Since the shift to cloud-native technologies, like Infrastructure-as-Code, containers, serverless functions, etc., traditional security tools struggle to provide the coverage to protect complete cloud environments. To cope with that, CNAPP focuses on the holistic protection of such cloud-native applications, including the detection of cloud misconfigurations, Therefore, CNAPP tools aim to correlate and identify high priority risks instead of producing a long list of security warnings - as it is often the case when using separate solutions that focus only on a specific type of security issue. CNAPP help you to solve the following challenges in cloud development:
- Like CSPM tools, they check for cloud security misconfigurations, e.g., open S3 buckets, databases, and open network ports.
- Like CWPP tools, they monitor your cloud workloads and detect anomalies at runtime.
- Like CWPP tools, they provide you an overview of your security workload and allow the automated detection of vulnerabilities within containers, VMs, or serverless functions by runtime inspection.
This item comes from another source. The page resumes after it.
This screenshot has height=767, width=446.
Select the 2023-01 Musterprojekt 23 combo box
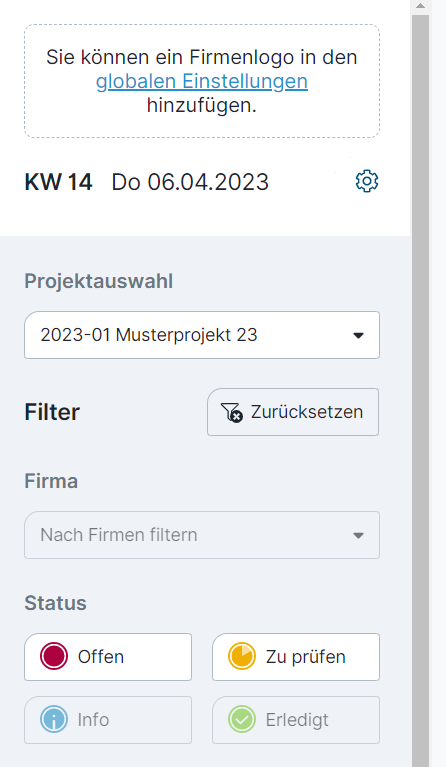point(202,335)
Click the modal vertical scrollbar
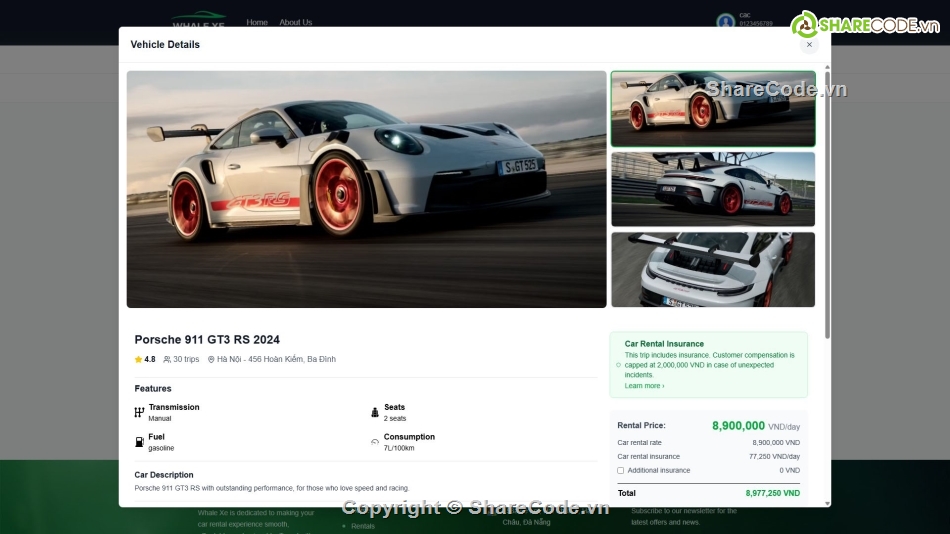Screen dimensions: 950x534 point(827,200)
- A novel feature of CNAPP tools is that they correlate the findings of CSPM and CWPP tools to identify high-priority risks.
Like CSPM tools, CNAPP tools must be directly integrated into CI/CD pipelines and directly connected to the cloud environment to automatically and continuously scan your development and production environments.
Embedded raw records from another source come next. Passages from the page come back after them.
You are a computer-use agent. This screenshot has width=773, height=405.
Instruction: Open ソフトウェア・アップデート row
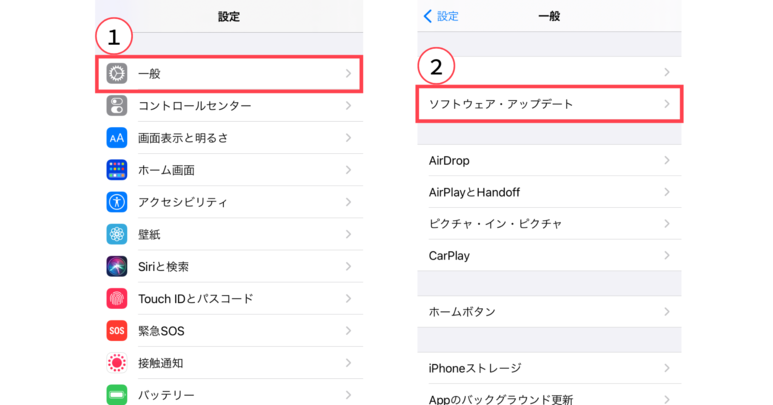549,104
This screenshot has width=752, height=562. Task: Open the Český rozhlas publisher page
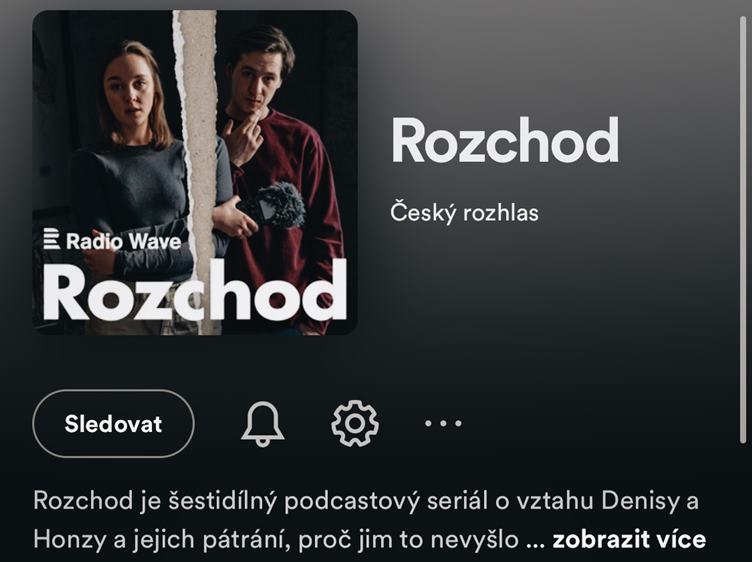point(464,213)
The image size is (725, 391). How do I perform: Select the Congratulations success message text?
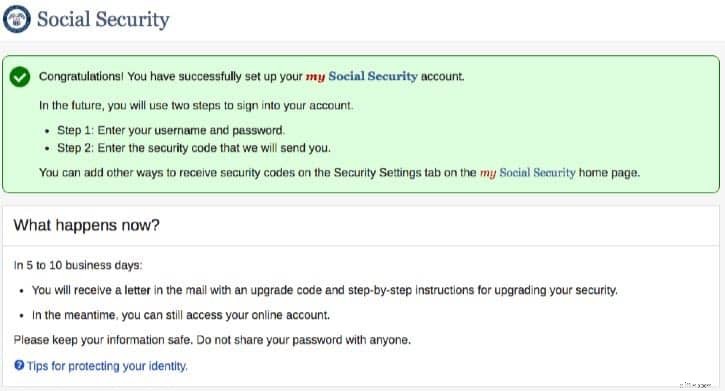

A problem with CSPM and CWPP tools is their lack of context - both tools produce a large amount of warnings that need to be manually triaged, rated, and assessed for their introduced risk. CNAPP tools, on the other hand, support security teams by providing context for each warning, helping to better assess the associated risk.
CNAPP tools help security teams that are drowning in security alerts by providing context and, thereby, help to triage security issues more effectively.